Challenge: Which lines in the records below contain the string "width"? Copy each of those lines in full.

Working data:
--

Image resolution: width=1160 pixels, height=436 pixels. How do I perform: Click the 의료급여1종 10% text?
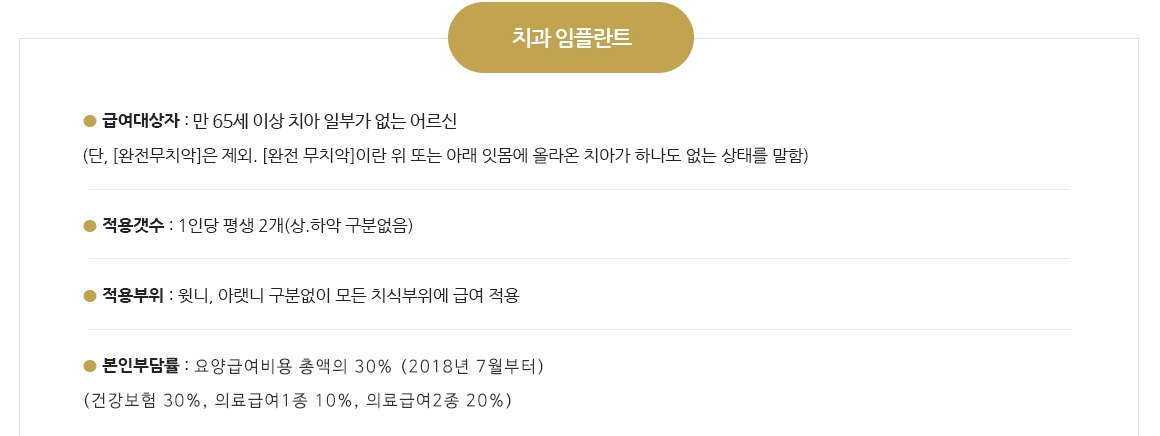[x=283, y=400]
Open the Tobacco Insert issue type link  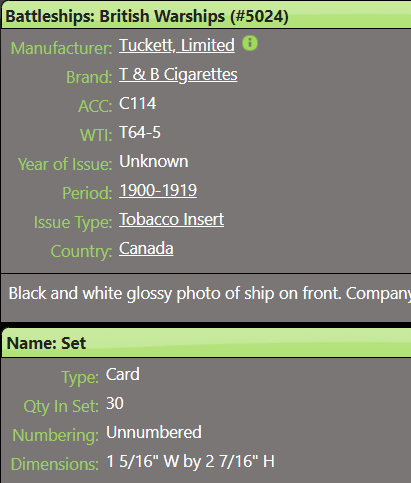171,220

--

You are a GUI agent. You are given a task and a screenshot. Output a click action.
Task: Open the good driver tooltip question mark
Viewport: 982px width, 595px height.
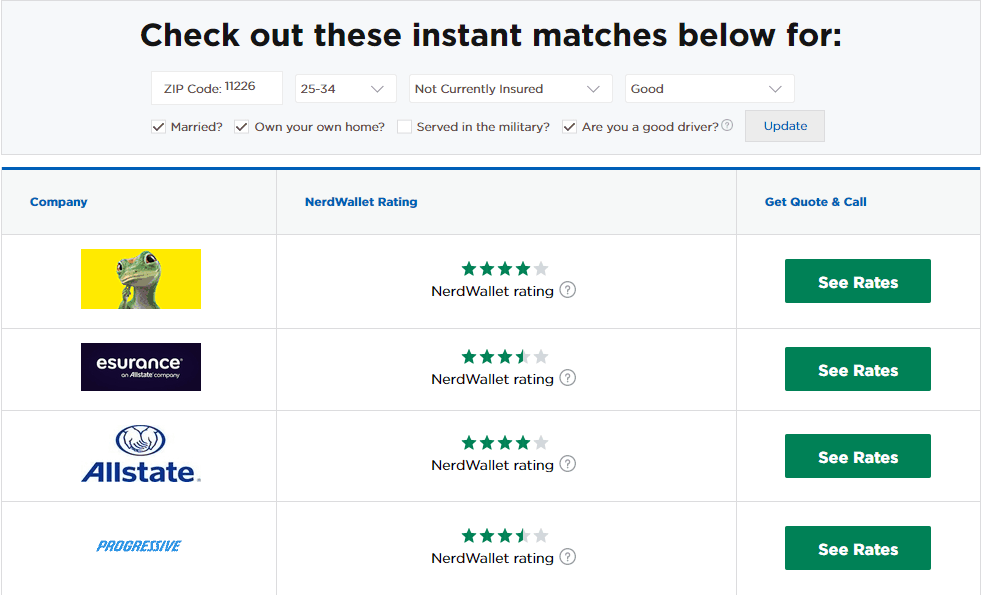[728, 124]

--

Answer:
Image resolution: width=1160 pixels, height=436 pixels. How do I perform: Click the 의료급여1종 10% text?
Viewport: 982px width, 595px height.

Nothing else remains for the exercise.